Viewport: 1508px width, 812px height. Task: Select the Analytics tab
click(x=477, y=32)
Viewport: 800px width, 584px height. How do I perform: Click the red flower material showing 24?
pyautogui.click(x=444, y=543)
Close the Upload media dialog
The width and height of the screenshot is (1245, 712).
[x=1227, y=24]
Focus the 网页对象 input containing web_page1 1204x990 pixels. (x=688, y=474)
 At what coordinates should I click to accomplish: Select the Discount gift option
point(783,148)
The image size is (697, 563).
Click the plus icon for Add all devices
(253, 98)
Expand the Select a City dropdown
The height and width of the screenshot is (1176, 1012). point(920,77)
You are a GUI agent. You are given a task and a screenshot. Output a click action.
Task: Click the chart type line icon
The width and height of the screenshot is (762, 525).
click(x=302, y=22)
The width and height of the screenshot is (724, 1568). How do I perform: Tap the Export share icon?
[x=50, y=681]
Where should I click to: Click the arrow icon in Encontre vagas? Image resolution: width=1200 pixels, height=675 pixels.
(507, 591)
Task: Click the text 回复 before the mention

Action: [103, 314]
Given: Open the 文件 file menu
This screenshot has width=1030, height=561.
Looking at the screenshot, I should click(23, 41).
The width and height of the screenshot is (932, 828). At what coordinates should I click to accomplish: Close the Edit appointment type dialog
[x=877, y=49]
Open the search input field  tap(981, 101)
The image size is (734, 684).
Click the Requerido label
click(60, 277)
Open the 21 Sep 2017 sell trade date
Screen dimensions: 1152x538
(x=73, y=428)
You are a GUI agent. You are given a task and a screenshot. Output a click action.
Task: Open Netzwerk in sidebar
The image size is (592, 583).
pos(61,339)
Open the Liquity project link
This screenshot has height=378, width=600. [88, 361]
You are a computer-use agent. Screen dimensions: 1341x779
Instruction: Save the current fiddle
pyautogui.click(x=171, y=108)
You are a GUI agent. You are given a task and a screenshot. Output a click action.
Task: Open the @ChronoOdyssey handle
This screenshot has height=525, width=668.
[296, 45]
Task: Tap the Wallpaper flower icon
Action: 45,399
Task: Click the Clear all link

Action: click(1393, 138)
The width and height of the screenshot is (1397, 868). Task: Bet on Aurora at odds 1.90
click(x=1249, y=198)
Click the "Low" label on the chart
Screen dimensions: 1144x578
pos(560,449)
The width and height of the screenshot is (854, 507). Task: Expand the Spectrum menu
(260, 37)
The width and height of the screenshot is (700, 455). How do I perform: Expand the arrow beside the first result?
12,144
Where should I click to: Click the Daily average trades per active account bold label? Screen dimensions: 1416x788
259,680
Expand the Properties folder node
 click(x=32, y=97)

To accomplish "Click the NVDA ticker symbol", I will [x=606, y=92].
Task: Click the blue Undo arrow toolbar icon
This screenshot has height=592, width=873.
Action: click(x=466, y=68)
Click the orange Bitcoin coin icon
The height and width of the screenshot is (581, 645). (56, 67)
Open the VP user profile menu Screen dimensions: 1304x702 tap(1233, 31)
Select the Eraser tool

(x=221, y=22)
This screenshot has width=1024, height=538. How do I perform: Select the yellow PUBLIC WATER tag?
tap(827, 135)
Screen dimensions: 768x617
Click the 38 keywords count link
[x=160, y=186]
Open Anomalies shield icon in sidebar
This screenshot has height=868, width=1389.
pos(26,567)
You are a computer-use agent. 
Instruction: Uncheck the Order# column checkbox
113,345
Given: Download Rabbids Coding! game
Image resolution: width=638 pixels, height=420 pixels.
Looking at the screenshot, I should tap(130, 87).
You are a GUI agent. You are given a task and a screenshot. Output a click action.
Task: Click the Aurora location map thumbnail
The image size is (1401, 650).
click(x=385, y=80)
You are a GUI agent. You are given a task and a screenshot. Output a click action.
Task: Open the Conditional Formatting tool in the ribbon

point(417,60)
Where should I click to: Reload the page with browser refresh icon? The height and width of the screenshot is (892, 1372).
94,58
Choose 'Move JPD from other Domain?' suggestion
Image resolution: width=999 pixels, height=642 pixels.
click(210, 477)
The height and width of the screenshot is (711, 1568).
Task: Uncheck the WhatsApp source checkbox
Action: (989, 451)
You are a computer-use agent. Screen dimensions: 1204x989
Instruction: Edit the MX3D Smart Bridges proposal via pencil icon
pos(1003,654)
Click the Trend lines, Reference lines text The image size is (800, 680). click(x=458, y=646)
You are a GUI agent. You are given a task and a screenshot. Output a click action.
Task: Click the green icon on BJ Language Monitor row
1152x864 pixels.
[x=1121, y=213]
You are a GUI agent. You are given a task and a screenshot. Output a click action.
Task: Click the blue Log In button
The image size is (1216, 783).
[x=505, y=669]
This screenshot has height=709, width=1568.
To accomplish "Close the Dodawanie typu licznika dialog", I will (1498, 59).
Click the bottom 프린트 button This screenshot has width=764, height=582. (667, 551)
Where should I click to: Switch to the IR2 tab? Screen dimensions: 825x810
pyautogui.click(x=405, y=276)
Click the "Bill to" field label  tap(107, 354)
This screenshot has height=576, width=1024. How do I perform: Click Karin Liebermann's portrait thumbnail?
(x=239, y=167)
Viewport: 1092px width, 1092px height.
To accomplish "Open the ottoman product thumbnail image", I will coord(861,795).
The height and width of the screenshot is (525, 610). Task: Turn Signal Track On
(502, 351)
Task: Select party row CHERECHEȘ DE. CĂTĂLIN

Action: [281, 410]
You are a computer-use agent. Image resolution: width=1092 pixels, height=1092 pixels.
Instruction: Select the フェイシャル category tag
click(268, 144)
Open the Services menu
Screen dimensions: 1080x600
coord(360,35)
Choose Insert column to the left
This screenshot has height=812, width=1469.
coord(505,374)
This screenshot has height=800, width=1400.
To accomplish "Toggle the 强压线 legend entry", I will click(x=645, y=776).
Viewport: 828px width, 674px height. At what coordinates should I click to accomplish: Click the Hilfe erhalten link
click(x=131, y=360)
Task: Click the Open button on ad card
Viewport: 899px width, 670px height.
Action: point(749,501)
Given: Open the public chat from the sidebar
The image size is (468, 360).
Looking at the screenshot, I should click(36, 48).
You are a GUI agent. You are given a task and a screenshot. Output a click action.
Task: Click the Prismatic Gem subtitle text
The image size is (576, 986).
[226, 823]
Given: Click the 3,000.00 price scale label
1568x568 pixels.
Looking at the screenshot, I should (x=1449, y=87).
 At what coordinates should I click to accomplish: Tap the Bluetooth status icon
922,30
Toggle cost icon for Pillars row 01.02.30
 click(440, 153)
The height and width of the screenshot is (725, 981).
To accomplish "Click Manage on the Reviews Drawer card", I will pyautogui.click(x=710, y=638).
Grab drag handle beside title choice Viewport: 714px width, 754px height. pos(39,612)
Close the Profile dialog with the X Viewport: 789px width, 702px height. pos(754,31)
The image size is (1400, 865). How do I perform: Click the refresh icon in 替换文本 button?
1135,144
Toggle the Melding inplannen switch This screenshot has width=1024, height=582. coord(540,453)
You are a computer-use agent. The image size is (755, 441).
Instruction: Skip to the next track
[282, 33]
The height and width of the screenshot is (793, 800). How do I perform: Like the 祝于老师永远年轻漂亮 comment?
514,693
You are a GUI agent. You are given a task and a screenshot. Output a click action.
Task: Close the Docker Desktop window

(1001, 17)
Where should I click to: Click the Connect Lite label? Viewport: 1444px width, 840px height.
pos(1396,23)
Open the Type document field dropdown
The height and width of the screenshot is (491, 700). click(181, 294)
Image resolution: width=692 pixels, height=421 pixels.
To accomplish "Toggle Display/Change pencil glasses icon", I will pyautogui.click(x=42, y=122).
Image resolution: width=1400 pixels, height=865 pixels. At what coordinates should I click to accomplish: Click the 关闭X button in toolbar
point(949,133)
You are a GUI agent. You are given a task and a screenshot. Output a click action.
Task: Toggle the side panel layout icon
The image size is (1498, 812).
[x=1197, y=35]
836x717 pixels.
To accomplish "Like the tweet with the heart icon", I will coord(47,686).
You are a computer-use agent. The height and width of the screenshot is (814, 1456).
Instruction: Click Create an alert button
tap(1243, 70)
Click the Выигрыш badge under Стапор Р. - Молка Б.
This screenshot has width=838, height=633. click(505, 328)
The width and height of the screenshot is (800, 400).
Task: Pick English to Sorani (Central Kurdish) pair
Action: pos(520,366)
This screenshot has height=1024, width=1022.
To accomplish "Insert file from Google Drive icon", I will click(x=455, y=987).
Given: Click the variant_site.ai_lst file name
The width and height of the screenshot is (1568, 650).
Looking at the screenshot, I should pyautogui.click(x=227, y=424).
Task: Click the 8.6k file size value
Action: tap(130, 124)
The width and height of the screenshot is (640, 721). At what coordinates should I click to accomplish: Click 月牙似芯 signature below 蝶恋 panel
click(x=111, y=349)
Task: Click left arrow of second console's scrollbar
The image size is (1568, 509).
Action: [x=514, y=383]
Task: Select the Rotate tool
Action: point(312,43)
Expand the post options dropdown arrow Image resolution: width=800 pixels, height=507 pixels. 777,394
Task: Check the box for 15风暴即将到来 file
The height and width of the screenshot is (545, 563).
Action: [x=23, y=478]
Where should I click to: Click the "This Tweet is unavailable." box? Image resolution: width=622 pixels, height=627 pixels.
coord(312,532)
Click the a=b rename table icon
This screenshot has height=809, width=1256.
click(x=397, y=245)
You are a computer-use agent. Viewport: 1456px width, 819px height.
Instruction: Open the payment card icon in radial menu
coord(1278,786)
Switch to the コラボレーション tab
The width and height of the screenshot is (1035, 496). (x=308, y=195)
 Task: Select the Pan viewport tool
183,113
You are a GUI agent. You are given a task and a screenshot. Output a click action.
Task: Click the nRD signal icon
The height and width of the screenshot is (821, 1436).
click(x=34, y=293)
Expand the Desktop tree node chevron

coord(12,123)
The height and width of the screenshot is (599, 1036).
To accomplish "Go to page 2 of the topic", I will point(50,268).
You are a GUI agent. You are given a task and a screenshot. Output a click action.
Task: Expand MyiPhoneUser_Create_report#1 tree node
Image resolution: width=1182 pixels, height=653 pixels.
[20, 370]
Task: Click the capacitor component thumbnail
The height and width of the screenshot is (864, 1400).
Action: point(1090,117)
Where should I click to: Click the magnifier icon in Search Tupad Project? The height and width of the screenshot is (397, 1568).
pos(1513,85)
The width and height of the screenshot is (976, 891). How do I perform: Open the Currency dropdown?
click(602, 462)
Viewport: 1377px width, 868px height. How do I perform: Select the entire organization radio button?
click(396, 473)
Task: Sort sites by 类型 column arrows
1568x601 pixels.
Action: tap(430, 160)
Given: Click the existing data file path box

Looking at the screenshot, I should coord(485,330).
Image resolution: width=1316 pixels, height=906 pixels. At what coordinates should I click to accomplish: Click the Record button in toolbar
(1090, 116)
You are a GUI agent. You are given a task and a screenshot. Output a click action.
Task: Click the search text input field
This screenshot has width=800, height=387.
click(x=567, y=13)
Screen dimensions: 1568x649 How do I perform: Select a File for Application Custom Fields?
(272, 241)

------

What is expected: Sift the data above for lines with "computer", then copy each one.

Exercise output:
You are a computer-use agent. Screen dimensions: 1341x779
You are a computer-use agent. 
You are a computer-use agent. Screen dimensions: 1204x989
You are a computer-use agent. Image resolution: width=1092 pixels, height=1092 pixels.
You are a computer-use agent. The image size is (755, 441).
You are a computer-use agent. The height and width of the screenshot is (814, 1456).
You are a computer-use agent. Viewport: 1456px width, 819px height.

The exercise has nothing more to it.